Si ces usagers "ne peuvent pas s'injecter dans la rue, ni à domicile puisqu'il n'en ont pas, il leur faut un endroit pour le faire", poursuit Mme Latour: "Consommer est une nécessité qui s'impose à eux et non un loisir".

Comme la municipalité écologiste, élue en 2020, elle défend la création d'une Halte soins addiction (HSA), nouveau nom des établissements souvent surnommés +salles de shoot+.

Expérimentées à Paris et Strasbourg depuis 2016, elles permettent de consommer dans un environnement sécurisé. Lille, qui "fait face à une recrudescence" du crack selon sa maire socialiste Martine Aubry, veut aussi en ouvrir une.

A Bordeaux, la précédente majorité de droite, époque Alain Juppé, avait développé un tel projet mais a "brutalement fait marche arrière" en 2018, alors que "tout était prêt: le financement, le dispositif, le lieu", souligne Amine Smihi.

"On a déjà l'argent public, qui dort sur un compte", confirme Véronique Latour, de La CASE.

Plutôt qu'un seul "gros centre", la mairie envisage "plusieurs petites unités décentralisées" ainsi qu'un "dispositif mobile".

"Prématuré", lui a répondu par courrier la préfète Fabienne Buccio.

C'est un "problème politique", juge Pierre Barc. "Le ministère de l'Intérieur veut faire la guerre à la drogue et non pas aller vers l'accompagnement".

Pour des habitués du CAARUD Planterose, une salle de consommation serait une "bonne idée".

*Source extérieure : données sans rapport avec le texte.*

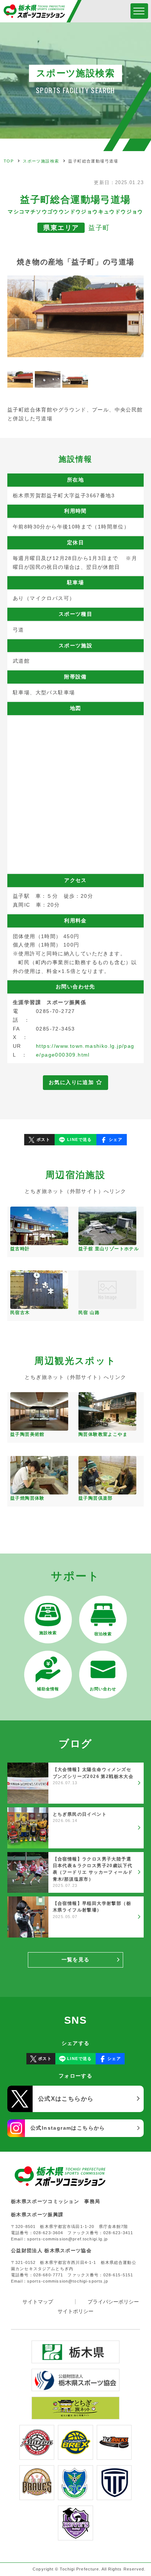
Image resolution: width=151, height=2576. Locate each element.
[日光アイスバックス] (114, 2455)
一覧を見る (76, 1959)
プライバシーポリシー (113, 2302)
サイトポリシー (75, 2311)
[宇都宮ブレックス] (75, 2455)
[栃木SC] (75, 2495)
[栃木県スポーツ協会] (75, 2387)
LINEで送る (79, 1139)
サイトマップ (37, 2302)
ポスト (43, 1139)
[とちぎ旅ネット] (75, 2415)
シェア (115, 1139)
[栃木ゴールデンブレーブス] (36, 2495)
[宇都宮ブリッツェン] (36, 2455)
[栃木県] (75, 2358)
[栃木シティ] (114, 2495)
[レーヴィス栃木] (75, 2536)
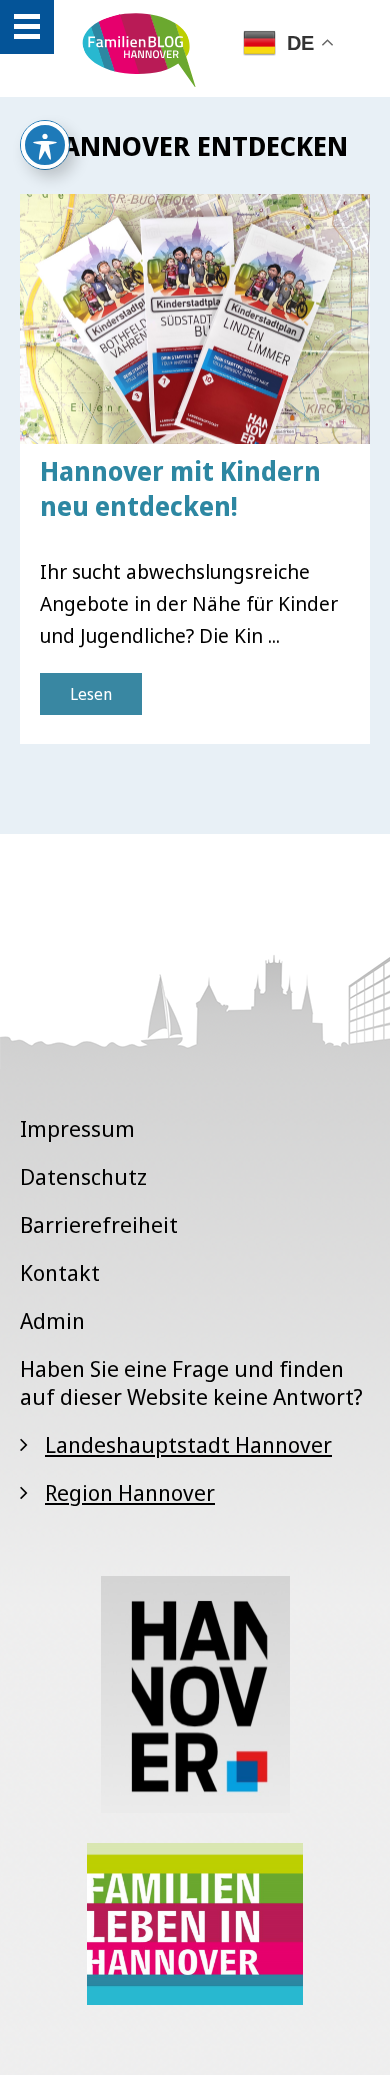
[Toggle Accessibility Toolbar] (45, 145)
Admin (52, 1320)
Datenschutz (83, 1176)
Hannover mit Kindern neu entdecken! (180, 488)
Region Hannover (130, 1492)
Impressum (77, 1128)
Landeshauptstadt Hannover (188, 1444)
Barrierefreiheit (99, 1224)
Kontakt (60, 1272)
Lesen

"Bien sûr que j'irais, comme la majorité des toxicomanes. C'est mieux que de faire ça dans les coins et se faire remarquer par les gens, surtout les enfants...", dit un homme grand et maigre, qui juge aussi "rassurant" d'avoir une équipe médicale sur place.

"Ceux qui se ratent un peu pourraient avoir des conseils" dans une HSA, abonde une femme de 32 ans, séropositive, qui s'injecte de la cocaïne depuis ses 15 ans. Et "par rapport aux toilettes publiques et aux parkings", ce serait "propre".